**EXERCISE DETAILS**
Give as a numbered list, skipping blank lines, the lines of the data starting with the line that contains "This screenshot has width=1173, height=618." and going on through the line that contains "desktop audio is".

◆ ◆ ◆ ◆ ◆

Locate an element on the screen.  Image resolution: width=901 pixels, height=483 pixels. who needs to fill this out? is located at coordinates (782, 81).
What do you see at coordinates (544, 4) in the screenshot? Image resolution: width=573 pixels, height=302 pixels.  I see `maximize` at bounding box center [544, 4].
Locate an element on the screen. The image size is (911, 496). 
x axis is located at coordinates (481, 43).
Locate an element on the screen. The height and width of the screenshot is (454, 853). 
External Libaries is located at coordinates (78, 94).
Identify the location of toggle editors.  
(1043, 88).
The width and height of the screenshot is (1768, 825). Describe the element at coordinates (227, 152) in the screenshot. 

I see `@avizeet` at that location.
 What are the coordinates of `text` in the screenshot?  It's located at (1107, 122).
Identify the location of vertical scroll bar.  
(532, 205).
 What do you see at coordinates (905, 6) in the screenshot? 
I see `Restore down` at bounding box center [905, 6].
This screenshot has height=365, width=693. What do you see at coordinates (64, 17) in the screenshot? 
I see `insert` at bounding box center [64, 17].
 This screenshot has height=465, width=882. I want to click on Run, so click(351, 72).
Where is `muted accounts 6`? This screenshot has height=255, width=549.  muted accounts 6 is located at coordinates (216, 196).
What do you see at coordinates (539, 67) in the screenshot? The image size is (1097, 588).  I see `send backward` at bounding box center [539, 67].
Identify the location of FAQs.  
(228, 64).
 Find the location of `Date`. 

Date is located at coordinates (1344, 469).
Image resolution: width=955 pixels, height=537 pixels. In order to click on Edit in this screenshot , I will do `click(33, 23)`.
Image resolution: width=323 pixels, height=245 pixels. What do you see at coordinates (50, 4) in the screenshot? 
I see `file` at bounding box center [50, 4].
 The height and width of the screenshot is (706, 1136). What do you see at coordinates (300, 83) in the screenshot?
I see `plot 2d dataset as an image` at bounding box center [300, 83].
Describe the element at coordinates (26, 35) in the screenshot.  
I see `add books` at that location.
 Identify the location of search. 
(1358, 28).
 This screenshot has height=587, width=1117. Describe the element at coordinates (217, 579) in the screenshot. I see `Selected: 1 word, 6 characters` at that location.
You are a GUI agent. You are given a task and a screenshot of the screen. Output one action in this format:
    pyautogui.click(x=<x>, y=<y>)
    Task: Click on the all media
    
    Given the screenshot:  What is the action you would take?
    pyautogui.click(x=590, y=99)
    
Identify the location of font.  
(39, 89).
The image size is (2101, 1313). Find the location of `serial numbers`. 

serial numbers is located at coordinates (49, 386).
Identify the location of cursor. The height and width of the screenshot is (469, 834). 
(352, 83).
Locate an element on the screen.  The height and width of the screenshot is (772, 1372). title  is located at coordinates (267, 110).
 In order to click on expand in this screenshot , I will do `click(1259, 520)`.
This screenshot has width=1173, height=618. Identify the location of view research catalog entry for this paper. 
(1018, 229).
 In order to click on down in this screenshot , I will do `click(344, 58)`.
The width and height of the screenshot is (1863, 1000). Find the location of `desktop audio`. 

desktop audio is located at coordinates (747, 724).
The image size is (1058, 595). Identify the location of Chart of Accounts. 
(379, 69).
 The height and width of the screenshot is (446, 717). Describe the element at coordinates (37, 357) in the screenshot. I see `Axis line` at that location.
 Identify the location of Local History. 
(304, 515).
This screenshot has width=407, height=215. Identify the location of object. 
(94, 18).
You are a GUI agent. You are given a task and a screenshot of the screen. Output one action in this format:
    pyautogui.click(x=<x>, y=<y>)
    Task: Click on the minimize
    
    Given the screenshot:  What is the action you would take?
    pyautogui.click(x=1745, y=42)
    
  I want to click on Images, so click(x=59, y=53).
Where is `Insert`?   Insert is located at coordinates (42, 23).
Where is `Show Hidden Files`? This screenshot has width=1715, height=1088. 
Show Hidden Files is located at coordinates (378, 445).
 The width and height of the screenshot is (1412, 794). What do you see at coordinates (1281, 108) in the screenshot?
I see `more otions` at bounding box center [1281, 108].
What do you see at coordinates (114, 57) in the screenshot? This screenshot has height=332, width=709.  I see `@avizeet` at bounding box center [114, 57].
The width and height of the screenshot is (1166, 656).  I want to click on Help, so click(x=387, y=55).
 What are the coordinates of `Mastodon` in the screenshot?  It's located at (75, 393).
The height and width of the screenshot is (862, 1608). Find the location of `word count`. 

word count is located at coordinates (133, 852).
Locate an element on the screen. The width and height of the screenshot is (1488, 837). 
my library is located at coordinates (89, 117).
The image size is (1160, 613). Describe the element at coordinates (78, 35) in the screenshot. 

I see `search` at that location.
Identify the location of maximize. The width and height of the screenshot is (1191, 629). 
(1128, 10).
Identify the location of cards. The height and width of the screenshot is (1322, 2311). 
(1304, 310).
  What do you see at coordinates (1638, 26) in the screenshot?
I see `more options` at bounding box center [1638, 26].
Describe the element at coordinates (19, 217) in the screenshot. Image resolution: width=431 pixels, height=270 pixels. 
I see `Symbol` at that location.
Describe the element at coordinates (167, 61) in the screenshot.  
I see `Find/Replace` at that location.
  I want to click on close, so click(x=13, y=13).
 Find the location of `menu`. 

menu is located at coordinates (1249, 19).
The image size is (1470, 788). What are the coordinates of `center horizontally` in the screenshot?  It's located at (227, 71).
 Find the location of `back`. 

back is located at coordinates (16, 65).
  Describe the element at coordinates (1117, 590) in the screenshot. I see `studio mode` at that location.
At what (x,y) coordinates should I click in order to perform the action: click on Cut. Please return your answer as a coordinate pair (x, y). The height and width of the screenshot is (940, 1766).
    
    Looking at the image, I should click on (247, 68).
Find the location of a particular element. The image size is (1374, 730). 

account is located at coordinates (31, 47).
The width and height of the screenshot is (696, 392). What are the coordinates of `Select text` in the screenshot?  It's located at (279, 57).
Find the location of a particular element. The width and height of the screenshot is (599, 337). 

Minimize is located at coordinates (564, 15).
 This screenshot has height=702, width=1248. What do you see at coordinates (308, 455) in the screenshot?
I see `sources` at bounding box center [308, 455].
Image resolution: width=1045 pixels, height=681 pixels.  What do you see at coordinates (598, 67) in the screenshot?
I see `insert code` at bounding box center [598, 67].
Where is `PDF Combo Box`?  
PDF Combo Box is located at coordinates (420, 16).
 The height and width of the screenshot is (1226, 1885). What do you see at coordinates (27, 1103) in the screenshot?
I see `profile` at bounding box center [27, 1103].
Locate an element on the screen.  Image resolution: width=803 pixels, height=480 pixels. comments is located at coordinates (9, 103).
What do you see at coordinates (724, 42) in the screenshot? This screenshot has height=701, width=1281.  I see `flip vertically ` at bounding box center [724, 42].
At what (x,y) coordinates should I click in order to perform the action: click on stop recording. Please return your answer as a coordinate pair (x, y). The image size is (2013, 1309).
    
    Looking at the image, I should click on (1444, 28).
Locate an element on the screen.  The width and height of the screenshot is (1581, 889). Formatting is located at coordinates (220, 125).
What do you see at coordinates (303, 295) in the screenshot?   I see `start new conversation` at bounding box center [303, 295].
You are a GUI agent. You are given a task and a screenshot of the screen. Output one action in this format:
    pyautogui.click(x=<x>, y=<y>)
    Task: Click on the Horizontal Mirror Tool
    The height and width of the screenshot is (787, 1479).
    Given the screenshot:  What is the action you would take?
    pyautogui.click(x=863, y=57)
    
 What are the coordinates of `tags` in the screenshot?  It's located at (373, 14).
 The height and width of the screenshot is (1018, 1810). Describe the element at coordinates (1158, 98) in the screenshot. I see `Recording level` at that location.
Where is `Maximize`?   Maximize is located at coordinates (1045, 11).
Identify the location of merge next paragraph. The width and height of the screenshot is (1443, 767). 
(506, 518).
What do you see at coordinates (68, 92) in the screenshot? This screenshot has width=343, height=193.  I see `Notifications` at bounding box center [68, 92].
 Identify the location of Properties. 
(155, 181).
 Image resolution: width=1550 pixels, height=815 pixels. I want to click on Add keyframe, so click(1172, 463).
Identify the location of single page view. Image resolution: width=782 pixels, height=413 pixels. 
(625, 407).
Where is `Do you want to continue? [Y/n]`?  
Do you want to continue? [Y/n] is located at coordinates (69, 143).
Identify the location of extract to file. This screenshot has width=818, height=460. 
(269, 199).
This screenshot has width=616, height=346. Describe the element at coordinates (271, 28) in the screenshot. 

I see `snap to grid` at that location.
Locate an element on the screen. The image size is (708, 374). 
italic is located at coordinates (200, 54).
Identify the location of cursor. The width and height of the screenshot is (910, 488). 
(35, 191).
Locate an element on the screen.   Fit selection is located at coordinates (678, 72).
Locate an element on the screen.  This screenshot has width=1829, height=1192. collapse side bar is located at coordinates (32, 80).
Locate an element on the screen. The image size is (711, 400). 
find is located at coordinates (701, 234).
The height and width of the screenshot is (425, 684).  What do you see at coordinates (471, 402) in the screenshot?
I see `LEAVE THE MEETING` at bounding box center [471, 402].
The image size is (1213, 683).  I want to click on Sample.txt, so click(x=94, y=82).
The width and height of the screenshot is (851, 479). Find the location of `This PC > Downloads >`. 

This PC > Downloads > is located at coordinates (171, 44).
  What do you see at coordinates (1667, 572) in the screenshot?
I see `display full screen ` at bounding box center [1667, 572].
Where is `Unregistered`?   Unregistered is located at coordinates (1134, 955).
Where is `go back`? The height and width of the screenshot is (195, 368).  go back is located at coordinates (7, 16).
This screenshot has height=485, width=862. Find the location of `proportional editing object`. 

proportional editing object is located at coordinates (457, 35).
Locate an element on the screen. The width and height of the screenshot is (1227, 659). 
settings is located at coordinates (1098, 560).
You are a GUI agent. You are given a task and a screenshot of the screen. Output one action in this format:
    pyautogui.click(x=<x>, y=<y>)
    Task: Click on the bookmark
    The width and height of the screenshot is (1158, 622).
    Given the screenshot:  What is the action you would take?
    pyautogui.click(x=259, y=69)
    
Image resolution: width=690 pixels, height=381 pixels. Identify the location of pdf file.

◆ ◆ ◆ ◆ ◆

**CORRECT ANSWER**
1. This screenshot has width=1173, height=618. Identify the location of view research catalog entry for this paper. 
2. (1018, 229).
3.  In order to click on down in this screenshot , I will do `click(344, 58)`.
4. The width and height of the screenshot is (1863, 1000). Find the location of `desktop audio`. 
5. desktop audio is located at coordinates (747, 724).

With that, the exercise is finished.